At the 2001 awards, the Playhouse's “Jane Eyre” (staged in La Jolla under then-artistic director Michael Greif) and the Old Globe's “The Full Monty” both were up for some of the top prizes, but wound up being steamrolled by “The Producers.”

But the roots of the two theaters' ongoing Tony presence stretch further back, and they start with two men: Des McAnuff, who revived the Playhouse in 1983 and served two stints as artistic director before handing off to Ashley last fall; and Jack O'Brien, the Globe's artistic director for 27 years until Jerry Patch and Darko Tresnjak took over the post earlier this year.

Both are now longtime Broadway hands, and their destinies sometimes have intersected: O'Brien directed “Hairspray,” which originally starred Fierstein and featured some of the same creative team that McAnuff eventually would bring to the Playhouse for “Cry-baby.”

It used to be that productions with Broadway ambitions typically would rent a theater in Boston or New Haven or Philadelphia and put together a tryout from the ground up.

McAnuff and O'Brien helped pioneer the idea of a regional theater partnering with commercial producers – which could be companies or individuals – to launch these shows. The theater company benefits from “enhancement” money to plump up the show's production budget (plus the promise of royalties to come), and the producers gain from the theaters' artistic expertise, existing facilities and built-in audiences.

“What has risen up is the idea that not-for-profit theaters can be a place where that (commercial) work can be done in a different context and with different expectations,” says Howard Sherman, executive director of the American Theatre Wing, the Tonys' parent organization.

“And I think as you look at producing models, the relationship between the commercial and not-for-profit theater is closer than it's ever been, and more interdependent.”

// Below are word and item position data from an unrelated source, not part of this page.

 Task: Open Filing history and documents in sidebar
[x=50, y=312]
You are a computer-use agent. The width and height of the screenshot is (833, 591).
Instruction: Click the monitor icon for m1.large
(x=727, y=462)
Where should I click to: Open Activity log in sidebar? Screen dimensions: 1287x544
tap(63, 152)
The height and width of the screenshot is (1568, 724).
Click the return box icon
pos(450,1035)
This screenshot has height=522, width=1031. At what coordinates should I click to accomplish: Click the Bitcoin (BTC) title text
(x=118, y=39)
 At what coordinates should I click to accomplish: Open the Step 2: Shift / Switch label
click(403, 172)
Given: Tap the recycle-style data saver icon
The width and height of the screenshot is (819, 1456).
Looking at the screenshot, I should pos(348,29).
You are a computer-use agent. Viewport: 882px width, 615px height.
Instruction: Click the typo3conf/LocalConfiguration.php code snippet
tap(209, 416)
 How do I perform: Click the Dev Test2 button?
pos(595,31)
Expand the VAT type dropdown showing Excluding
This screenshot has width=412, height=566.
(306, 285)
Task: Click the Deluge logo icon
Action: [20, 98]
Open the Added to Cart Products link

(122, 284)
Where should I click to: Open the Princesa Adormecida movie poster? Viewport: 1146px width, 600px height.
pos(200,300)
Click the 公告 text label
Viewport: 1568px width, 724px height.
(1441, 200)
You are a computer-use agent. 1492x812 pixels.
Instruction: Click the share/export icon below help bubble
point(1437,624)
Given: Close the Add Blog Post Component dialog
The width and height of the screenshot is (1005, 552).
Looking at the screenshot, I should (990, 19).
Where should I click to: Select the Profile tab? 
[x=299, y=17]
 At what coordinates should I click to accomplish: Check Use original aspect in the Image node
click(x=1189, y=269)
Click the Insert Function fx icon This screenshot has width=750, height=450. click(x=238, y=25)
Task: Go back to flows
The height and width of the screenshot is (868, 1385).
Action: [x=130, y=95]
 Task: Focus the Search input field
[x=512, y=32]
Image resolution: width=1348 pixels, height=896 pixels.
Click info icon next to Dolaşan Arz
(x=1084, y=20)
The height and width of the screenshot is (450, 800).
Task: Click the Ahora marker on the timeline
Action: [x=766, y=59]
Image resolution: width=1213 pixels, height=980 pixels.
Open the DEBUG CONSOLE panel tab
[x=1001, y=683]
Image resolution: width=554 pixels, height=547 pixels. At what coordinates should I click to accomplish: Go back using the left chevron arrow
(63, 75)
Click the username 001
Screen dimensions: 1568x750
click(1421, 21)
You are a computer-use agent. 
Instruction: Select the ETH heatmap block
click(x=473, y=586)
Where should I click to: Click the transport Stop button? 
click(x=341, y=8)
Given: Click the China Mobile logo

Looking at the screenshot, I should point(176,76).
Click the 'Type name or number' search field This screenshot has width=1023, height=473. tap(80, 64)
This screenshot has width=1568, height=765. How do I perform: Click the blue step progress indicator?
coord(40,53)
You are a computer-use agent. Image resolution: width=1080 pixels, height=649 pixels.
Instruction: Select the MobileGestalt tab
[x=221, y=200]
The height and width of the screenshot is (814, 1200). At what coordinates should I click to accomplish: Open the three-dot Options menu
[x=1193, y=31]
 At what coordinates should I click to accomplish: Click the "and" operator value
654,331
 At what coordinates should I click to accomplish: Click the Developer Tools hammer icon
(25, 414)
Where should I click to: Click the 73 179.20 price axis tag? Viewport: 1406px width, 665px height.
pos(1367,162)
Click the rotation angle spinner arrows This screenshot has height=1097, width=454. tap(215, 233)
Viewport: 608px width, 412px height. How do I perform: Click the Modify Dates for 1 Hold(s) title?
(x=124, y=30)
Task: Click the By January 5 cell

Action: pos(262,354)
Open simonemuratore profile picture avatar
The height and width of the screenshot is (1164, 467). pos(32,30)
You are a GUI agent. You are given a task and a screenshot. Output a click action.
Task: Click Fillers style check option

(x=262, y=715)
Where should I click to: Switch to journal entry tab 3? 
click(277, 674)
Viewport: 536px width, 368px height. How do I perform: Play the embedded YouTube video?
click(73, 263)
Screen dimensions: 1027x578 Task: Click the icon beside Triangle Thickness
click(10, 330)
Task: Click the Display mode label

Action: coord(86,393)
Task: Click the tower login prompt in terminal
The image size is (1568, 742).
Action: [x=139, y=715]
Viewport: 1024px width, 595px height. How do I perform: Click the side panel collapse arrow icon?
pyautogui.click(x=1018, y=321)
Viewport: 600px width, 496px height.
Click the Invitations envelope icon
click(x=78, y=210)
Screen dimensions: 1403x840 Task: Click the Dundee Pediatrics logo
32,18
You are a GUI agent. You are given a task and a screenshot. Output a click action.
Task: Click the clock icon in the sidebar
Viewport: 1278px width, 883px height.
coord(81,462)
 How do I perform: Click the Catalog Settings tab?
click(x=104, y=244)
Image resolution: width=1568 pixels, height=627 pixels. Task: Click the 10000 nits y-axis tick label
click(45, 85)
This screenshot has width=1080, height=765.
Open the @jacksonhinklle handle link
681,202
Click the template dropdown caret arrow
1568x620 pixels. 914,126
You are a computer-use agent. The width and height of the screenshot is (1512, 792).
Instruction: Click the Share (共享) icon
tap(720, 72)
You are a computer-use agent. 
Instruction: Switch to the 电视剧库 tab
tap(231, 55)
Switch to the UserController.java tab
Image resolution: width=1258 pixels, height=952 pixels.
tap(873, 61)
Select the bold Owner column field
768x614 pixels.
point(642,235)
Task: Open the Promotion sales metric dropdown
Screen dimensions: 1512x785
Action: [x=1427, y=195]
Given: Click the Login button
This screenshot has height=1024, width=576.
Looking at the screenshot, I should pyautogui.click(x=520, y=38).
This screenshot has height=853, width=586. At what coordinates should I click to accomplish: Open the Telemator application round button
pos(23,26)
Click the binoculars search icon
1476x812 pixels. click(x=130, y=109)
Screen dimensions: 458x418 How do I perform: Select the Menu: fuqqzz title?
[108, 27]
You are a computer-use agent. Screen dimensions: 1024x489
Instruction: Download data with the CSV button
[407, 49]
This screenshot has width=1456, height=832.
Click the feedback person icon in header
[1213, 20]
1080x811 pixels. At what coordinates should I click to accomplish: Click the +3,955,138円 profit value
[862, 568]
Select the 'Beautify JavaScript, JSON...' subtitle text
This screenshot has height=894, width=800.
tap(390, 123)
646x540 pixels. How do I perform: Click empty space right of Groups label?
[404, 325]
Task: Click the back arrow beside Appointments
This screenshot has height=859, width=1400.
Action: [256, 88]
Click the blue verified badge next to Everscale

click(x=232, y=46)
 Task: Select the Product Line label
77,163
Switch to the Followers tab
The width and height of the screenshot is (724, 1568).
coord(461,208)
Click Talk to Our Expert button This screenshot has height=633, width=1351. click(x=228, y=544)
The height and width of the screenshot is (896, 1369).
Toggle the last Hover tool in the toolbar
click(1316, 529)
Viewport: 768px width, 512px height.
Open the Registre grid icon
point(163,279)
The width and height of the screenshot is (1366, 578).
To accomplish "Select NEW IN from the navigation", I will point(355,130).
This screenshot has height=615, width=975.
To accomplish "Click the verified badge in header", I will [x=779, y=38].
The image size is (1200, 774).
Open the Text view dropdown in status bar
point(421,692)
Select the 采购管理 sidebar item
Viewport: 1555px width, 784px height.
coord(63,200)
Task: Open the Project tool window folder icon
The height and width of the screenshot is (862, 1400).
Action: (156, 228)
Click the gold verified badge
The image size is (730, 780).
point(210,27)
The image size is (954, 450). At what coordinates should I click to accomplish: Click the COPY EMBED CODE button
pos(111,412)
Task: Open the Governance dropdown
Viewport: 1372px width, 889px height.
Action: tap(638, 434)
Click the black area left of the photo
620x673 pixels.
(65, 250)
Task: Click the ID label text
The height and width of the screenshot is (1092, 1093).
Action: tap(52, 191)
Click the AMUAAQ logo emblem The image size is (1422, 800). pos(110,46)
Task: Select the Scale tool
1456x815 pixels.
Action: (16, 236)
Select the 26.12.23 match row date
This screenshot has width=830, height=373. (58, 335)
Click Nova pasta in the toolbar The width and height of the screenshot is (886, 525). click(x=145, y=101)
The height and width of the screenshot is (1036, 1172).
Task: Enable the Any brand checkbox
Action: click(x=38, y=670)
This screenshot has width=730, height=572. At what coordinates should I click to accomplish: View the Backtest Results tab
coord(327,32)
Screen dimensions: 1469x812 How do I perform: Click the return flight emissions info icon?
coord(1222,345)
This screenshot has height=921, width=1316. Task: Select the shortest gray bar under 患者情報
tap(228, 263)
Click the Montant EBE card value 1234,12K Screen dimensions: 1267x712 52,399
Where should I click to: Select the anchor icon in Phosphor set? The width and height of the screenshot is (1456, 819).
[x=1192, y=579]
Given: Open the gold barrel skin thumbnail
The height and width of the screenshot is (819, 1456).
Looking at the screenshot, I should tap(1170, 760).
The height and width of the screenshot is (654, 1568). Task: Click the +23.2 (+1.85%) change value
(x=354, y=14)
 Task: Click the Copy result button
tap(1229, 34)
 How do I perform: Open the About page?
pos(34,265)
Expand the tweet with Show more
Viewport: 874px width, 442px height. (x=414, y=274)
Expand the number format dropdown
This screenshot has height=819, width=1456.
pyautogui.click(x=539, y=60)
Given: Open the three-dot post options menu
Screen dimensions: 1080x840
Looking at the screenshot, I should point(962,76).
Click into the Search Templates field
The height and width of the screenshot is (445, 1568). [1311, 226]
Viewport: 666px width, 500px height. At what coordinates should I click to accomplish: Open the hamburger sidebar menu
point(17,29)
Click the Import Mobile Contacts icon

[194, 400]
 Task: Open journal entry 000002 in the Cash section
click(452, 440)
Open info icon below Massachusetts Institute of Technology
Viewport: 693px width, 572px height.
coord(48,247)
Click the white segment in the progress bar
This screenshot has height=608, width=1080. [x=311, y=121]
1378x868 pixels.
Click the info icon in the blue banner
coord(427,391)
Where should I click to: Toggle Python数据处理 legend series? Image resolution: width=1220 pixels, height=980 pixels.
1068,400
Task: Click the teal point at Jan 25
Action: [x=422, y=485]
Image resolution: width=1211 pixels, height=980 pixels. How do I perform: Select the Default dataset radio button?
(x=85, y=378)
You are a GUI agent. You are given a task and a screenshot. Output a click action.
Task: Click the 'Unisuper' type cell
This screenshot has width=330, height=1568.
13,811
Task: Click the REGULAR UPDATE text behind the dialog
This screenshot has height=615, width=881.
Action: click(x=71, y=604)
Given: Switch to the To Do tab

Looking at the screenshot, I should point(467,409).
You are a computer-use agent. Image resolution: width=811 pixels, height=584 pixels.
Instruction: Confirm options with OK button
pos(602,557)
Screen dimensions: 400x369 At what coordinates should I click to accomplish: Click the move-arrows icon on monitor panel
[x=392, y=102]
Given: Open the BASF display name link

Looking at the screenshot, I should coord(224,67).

That has provoked plenty of discussion about whether such deals are subverting the willingness of regional theaters to take chances on new plays and less commercially attractive properties. At the same time, it's hard to argue that the influx of money from these partnerships – which vary widely from show to show – have helped put some regional theaters on stronger financial footing.

In any case, the “clear pipeline” to Broadway that McAnuff and O'Brien's success helped establish has given local audiences one opportunity after another to see shows that turn out to be the talk of Broadway down the road.

“You only have to speak to the creators of any new show, whether it be a musical or a play, to hear them talk about the importance of audience response, and what that teaches them about what they have on hand,” Sherman says.

“So in that sense, the San Diego audiences, really over a long period of time – thanks to both the Globe and La Jolla – have had an impact on work that's seen here in New York.”

Tonys or no, that's not likely to change anytime soon.